## WHAT IS BEING ASKED
Copy out the lines below, changing every instance of "GUI agent" to "interface agent" and leaving everything else as it is.

## DATA SHOWN
----------

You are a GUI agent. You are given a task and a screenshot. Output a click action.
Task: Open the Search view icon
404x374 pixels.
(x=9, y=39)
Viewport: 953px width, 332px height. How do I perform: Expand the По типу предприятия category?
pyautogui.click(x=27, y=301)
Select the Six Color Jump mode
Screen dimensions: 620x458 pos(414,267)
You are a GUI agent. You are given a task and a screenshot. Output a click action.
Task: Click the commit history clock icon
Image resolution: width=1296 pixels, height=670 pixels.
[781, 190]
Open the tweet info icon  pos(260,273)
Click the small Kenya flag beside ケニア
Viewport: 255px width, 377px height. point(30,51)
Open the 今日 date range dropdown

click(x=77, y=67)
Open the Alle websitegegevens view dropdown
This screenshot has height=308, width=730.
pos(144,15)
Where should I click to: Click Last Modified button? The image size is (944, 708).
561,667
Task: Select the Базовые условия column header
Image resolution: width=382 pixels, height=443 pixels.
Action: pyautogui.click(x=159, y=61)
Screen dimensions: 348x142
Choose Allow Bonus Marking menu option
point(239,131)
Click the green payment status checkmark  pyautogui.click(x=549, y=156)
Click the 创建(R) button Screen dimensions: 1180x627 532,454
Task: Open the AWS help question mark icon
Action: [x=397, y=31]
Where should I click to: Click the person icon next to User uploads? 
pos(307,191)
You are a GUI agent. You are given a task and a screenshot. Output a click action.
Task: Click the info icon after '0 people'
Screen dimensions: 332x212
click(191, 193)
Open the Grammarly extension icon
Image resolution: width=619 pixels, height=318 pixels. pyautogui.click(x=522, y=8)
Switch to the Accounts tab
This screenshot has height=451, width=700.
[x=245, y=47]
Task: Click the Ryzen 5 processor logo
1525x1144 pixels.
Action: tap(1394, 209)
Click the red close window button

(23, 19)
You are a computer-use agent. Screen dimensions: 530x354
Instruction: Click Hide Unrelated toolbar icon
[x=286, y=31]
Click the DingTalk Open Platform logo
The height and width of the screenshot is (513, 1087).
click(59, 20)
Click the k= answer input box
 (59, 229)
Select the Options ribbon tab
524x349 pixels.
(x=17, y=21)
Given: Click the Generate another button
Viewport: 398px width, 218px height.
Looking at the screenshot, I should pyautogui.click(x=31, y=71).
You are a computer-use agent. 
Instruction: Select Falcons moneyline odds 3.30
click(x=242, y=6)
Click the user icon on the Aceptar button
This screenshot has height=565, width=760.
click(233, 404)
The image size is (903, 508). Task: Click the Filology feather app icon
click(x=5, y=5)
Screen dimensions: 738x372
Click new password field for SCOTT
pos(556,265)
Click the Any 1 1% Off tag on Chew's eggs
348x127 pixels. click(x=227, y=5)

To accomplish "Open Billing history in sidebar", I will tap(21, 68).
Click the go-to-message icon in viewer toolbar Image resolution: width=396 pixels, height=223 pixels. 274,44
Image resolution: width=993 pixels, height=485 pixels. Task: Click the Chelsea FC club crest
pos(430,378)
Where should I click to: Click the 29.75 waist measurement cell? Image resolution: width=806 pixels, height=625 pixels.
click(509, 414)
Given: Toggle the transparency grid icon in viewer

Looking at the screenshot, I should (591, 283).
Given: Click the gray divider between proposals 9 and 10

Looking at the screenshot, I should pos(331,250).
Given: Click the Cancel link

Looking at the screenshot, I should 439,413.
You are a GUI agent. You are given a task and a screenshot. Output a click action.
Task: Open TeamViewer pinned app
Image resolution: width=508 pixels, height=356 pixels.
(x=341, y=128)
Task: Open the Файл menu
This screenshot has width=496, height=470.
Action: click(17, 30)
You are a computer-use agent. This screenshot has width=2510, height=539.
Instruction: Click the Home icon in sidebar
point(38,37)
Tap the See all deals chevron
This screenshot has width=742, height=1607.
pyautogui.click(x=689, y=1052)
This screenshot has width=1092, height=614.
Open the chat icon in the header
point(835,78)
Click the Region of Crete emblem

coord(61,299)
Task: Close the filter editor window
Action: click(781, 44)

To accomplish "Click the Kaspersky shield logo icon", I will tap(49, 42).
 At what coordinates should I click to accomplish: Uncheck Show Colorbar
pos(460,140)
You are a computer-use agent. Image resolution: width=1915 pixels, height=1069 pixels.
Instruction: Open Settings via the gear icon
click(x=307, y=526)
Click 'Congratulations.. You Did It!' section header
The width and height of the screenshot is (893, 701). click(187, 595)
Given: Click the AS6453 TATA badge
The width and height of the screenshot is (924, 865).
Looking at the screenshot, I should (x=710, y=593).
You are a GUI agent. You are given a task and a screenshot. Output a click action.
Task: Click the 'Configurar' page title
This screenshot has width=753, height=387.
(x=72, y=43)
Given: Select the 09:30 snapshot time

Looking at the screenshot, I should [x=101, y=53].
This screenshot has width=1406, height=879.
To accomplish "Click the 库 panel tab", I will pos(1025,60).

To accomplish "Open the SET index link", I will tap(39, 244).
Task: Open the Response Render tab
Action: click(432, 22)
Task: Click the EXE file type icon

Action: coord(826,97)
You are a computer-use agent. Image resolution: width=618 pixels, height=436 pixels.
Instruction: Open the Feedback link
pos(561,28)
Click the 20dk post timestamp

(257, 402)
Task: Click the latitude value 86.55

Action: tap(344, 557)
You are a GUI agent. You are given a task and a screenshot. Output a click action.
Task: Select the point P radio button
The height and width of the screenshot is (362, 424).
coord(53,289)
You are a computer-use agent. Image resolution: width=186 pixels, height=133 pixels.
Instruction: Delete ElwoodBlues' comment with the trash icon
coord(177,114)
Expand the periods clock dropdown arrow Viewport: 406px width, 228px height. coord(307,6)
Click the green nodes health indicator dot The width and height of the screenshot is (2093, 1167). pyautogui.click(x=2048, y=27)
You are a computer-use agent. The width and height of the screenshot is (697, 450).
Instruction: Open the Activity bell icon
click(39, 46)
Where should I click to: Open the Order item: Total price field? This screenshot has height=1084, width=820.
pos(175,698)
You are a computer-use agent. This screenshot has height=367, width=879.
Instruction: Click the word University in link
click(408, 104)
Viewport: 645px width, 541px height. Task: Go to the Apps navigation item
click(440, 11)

----------

## ANSWER TO THIS EXERCISE
You are a interface agent. You are given a task and a screenshot. Output a click action.
Task: Open the Search view icon
404x374 pixels.
(x=9, y=39)
Viewport: 953px width, 332px height. How do I perform: Expand the По типу предприятия category?
pyautogui.click(x=27, y=301)
Select the Six Color Jump mode
Screen dimensions: 620x458 pos(414,267)
You are a interface agent. You are given a task and a screenshot. Output a click action.
Task: Click the commit history clock icon
Image resolution: width=1296 pixels, height=670 pixels.
[781, 190]
Open the tweet info icon  pos(260,273)
Click the small Kenya flag beside ケニア
Viewport: 255px width, 377px height. point(30,51)
Open the 今日 date range dropdown

click(x=77, y=67)
Open the Alle websitegegevens view dropdown
This screenshot has height=308, width=730.
pos(144,15)
Where should I click to: Click Last Modified button? The image size is (944, 708).
561,667
Task: Select the Базовые условия column header
Image resolution: width=382 pixels, height=443 pixels.
Action: pyautogui.click(x=159, y=61)
Screen dimensions: 348x142
Choose Allow Bonus Marking menu option
point(239,131)
Click the green payment status checkmark  pyautogui.click(x=549, y=156)
Click the 创建(R) button Screen dimensions: 1180x627 532,454
Task: Open the AWS help question mark icon
Action: [x=397, y=31]
Where should I click to: Click the person icon next to User uploads? 
pos(307,191)
You are a interface agent. You are given a task and a screenshot. Output a click action.
Task: Click the info icon after '0 people'
Screen dimensions: 332x212
click(191, 193)
Open the Grammarly extension icon
Image resolution: width=619 pixels, height=318 pixels. pyautogui.click(x=522, y=8)
Switch to the Accounts tab
This screenshot has height=451, width=700.
[x=245, y=47]
Task: Click the Ryzen 5 processor logo
1525x1144 pixels.
Action: tap(1394, 209)
Click the red close window button

(23, 19)
You are a computer-use agent. Screen dimensions: 530x354
Instruction: Click Hide Unrelated toolbar icon
[x=286, y=31]
Click the DingTalk Open Platform logo
The height and width of the screenshot is (513, 1087).
click(59, 20)
Click the k= answer input box
 (59, 229)
Select the Options ribbon tab
524x349 pixels.
(x=17, y=21)
Given: Click the Generate another button
Viewport: 398px width, 218px height.
Looking at the screenshot, I should pyautogui.click(x=31, y=71).
You are a computer-use agent. 
Instruction: Select Falcons moneyline odds 3.30
click(x=242, y=6)
Click the user icon on the Aceptar button
This screenshot has height=565, width=760.
click(233, 404)
The image size is (903, 508). Task: Click the Filology feather app icon
click(x=5, y=5)
Screen dimensions: 738x372
Click new password field for SCOTT
pos(556,265)
Click the Any 1 1% Off tag on Chew's eggs
348x127 pixels. click(x=227, y=5)

To accomplish "Open Billing history in sidebar", I will tap(21, 68).
Click the go-to-message icon in viewer toolbar Image resolution: width=396 pixels, height=223 pixels. 274,44
Image resolution: width=993 pixels, height=485 pixels. Task: Click the Chelsea FC club crest
pos(430,378)
Where should I click to: Click the 29.75 waist measurement cell? Image resolution: width=806 pixels, height=625 pixels.
click(509, 414)
Given: Toggle the transparency grid icon in viewer

Looking at the screenshot, I should (591, 283).
Given: Click the gray divider between proposals 9 and 10

Looking at the screenshot, I should pos(331,250).
Given: Click the Cancel link

Looking at the screenshot, I should 439,413.
You are a interface agent. You are given a task and a screenshot. Output a click action.
Task: Open TeamViewer pinned app
Image resolution: width=508 pixels, height=356 pixels.
(x=341, y=128)
Task: Open the Файл menu
This screenshot has width=496, height=470.
Action: click(17, 30)
You are a computer-use agent. This screenshot has width=2510, height=539.
Instruction: Click the Home icon in sidebar
point(38,37)
Tap the See all deals chevron
This screenshot has width=742, height=1607.
pyautogui.click(x=689, y=1052)
This screenshot has width=1092, height=614.
Open the chat icon in the header
point(835,78)
Click the Region of Crete emblem

coord(61,299)
Task: Close the filter editor window
Action: click(781, 44)

To accomplish "Click the Kaspersky shield logo icon", I will tap(49, 42).
 At what coordinates should I click to accomplish: Uncheck Show Colorbar
pos(460,140)
You are a computer-use agent. Image resolution: width=1915 pixels, height=1069 pixels.
Instruction: Open Settings via the gear icon
click(x=307, y=526)
Click 'Congratulations.. You Did It!' section header
The width and height of the screenshot is (893, 701). click(187, 595)
Given: Click the AS6453 TATA badge
The width and height of the screenshot is (924, 865).
Looking at the screenshot, I should (x=710, y=593).
You are a interface agent. You are given a task and a screenshot. Output a click action.
Task: Click the 'Configurar' page title
This screenshot has width=753, height=387.
(x=72, y=43)
Given: Select the 09:30 snapshot time

Looking at the screenshot, I should [x=101, y=53].
This screenshot has width=1406, height=879.
To accomplish "Click the 库 panel tab", I will pos(1025,60).

To accomplish "Open the SET index link", I will tap(39, 244).
Task: Open the Response Render tab
Action: click(432, 22)
Task: Click the EXE file type icon

Action: coord(826,97)
You are a computer-use agent. Image resolution: width=618 pixels, height=436 pixels.
Instruction: Open the Feedback link
pos(561,28)
Click the 20dk post timestamp

(257, 402)
Task: Click the latitude value 86.55

Action: tap(344, 557)
You are a interface agent. You are given a task and a screenshot. Output a click action.
Task: Select the point P radio button
The height and width of the screenshot is (362, 424).
coord(53,289)
You are a computer-use agent. Image resolution: width=186 pixels, height=133 pixels.
Instruction: Delete ElwoodBlues' comment with the trash icon
coord(177,114)
Expand the periods clock dropdown arrow Viewport: 406px width, 228px height. coord(307,6)
Click the green nodes health indicator dot The width and height of the screenshot is (2093, 1167). pyautogui.click(x=2048, y=27)
You are a computer-use agent. The width and height of the screenshot is (697, 450).
Instruction: Open the Activity bell icon
click(39, 46)
Where should I click to: Open the Order item: Total price field? This screenshot has height=1084, width=820.
pos(175,698)
You are a computer-use agent. This screenshot has height=367, width=879.
Instruction: Click the word University in link
click(408, 104)
Viewport: 645px width, 541px height. Task: Go to the Apps navigation item
click(440, 11)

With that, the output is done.